▶ _Collected data entries_:
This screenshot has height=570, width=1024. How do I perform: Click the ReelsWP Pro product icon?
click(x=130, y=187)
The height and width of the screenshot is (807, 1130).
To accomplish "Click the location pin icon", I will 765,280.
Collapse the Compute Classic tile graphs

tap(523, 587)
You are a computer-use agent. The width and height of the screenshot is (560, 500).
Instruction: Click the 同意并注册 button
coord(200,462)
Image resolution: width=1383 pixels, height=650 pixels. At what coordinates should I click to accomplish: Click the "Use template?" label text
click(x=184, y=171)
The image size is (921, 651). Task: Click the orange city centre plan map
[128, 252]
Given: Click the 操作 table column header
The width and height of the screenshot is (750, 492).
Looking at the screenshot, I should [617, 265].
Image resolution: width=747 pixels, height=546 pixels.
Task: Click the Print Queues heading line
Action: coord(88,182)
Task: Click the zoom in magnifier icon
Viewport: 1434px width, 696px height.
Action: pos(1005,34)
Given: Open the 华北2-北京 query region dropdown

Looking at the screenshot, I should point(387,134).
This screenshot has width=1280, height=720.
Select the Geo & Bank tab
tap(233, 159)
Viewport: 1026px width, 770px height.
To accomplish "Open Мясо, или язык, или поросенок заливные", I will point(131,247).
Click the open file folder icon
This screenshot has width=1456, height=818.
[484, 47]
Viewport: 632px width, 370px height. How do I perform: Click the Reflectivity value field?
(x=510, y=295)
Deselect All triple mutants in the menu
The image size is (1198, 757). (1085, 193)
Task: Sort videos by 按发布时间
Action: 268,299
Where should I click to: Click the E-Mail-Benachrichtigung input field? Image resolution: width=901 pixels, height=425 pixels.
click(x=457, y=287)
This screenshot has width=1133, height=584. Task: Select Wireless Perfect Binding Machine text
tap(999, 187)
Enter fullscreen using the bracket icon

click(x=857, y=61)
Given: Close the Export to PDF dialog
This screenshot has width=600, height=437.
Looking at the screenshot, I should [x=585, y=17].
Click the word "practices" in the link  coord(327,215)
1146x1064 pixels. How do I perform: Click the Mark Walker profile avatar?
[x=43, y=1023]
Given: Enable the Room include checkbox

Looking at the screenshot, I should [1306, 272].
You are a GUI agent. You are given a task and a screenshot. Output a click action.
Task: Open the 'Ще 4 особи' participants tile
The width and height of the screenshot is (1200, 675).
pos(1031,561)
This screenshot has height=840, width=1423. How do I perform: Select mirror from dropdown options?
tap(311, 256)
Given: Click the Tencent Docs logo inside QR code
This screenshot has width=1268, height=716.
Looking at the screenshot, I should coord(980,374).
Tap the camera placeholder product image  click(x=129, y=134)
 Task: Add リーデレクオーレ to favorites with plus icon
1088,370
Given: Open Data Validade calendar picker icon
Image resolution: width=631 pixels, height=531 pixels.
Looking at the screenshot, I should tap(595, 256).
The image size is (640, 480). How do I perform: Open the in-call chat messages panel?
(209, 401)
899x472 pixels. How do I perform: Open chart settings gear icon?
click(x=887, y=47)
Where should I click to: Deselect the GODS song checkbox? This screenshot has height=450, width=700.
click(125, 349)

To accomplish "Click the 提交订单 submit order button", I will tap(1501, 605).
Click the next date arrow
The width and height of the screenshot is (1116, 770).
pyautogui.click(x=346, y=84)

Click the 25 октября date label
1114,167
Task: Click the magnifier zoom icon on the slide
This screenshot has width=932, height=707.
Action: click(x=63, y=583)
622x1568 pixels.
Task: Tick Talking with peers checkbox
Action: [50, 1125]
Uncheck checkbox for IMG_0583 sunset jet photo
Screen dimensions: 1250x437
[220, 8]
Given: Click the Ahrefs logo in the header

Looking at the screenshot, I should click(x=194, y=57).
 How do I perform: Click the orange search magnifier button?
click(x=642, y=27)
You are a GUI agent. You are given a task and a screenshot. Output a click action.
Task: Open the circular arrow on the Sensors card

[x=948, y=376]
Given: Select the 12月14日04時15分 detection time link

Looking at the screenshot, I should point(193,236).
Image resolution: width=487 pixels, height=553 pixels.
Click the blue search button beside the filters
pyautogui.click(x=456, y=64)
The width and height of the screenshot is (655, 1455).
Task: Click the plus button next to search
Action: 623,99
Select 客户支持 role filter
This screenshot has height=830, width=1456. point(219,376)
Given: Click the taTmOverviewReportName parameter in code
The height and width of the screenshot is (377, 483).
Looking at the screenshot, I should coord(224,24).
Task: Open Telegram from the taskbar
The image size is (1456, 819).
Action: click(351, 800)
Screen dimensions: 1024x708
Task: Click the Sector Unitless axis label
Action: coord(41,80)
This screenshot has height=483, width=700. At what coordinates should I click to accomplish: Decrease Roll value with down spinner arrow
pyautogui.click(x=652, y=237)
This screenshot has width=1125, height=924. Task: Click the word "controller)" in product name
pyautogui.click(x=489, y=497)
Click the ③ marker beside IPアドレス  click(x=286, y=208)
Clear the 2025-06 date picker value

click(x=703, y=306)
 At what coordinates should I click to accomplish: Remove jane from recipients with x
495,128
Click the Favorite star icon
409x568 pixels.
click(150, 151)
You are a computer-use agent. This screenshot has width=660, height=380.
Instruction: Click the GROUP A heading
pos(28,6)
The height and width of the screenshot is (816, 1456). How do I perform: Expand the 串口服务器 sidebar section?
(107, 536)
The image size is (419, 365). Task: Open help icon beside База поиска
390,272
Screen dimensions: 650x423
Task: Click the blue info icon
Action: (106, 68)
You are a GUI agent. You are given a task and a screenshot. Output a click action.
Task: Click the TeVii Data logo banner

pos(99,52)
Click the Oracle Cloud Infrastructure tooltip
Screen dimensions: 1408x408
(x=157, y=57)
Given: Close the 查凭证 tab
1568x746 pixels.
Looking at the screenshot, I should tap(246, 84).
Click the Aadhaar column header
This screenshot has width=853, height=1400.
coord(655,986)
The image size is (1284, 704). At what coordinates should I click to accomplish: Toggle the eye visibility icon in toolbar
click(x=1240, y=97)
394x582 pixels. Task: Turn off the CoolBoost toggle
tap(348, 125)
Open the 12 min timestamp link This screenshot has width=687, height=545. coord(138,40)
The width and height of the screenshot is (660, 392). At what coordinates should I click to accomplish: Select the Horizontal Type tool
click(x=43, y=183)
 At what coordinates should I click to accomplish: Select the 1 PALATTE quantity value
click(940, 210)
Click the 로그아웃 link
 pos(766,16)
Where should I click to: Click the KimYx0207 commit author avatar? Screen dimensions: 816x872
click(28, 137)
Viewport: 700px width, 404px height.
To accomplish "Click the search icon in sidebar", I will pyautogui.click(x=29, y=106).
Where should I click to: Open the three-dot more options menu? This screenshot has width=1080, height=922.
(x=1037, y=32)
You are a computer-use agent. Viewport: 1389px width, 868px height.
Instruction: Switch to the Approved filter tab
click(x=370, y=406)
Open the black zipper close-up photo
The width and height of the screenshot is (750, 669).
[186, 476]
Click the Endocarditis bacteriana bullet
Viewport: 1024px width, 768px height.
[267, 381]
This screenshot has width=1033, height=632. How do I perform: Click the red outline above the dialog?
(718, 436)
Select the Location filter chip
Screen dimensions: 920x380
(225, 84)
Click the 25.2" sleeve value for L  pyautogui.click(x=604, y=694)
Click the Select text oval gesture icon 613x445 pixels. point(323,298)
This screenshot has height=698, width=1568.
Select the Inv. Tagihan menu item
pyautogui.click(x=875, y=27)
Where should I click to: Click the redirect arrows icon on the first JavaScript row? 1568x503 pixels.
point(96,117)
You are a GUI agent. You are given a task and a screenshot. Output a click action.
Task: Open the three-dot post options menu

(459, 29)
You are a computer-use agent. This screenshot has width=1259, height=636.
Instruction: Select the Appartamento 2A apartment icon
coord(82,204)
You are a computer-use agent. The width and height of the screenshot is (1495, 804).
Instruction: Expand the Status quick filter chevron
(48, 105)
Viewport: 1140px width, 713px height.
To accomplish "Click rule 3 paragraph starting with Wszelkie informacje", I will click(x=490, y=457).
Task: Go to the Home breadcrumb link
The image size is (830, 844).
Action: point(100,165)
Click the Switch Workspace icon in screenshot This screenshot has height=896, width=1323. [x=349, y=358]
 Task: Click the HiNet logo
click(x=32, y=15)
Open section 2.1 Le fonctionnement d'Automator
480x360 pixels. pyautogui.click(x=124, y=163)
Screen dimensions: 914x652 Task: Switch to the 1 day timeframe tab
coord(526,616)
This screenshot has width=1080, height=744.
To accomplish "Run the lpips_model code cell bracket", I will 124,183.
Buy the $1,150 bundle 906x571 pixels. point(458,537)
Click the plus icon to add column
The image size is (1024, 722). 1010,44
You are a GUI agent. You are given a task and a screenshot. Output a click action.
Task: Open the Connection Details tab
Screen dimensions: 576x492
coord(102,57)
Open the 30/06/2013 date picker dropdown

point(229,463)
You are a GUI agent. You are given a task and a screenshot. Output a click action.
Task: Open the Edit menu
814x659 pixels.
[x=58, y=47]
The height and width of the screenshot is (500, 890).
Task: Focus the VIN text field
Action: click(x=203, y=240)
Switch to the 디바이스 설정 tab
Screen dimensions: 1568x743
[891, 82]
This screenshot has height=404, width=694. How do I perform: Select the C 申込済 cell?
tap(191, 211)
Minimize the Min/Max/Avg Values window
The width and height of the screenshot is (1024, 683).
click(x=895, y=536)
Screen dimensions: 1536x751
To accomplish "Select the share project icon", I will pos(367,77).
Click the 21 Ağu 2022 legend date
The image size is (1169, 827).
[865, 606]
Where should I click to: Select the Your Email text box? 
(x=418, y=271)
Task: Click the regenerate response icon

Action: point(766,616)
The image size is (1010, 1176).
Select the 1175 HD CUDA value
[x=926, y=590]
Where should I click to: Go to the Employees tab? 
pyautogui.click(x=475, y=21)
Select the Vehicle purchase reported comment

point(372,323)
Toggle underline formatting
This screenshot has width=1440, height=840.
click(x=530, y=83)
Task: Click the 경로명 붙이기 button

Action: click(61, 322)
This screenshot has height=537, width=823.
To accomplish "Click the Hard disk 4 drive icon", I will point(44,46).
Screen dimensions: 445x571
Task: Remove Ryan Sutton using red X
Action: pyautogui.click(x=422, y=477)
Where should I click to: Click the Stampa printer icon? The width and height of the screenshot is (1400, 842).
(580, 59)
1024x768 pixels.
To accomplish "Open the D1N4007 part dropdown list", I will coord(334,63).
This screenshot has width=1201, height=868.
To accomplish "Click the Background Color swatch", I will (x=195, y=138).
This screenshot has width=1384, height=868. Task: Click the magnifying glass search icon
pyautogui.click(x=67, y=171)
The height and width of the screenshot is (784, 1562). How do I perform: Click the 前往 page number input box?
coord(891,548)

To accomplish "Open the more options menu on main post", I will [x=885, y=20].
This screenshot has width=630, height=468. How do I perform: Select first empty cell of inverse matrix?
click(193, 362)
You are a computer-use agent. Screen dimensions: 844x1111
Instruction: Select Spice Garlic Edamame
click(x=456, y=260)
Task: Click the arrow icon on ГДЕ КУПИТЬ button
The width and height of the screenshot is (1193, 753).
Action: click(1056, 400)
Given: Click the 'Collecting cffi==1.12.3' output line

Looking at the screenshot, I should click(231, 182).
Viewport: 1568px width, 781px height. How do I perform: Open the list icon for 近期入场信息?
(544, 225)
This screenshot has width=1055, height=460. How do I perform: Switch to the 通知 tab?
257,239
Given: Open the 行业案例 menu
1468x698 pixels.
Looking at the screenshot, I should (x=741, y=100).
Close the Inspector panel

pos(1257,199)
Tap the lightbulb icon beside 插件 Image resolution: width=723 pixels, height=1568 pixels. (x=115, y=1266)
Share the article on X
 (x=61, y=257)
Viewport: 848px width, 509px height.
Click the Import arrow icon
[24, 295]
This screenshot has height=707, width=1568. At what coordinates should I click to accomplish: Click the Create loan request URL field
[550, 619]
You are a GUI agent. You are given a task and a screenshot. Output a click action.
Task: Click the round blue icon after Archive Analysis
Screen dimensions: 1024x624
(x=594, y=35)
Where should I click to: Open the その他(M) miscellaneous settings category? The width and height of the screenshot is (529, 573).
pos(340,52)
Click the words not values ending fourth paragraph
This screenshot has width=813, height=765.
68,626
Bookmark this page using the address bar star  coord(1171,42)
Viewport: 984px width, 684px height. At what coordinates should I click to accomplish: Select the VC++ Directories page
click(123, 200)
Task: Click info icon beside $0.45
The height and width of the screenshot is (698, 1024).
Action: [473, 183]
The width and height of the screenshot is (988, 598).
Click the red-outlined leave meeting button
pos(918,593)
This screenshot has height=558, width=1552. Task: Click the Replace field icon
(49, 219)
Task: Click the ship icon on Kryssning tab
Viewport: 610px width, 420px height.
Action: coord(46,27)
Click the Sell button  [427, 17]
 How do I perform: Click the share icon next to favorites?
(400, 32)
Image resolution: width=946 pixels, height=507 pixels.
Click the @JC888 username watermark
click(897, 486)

▶ _WORK INSTRUCTIONS_: An exact copy of the lines from the one containing "Click the red-outlined leave meeting button" through the end of the entries is required, and nothing beyond them.

▶ _OUTPUT BELOW_:
Click the red-outlined leave meeting button
pos(918,593)
This screenshot has height=558, width=1552. Task: Click the Replace field icon
(49, 219)
Task: Click the ship icon on Kryssning tab
Viewport: 610px width, 420px height.
Action: coord(46,27)
Click the Sell button  [427, 17]
 How do I perform: Click the share icon next to favorites?
(400, 32)
Image resolution: width=946 pixels, height=507 pixels.
Click the @JC888 username watermark
click(897, 486)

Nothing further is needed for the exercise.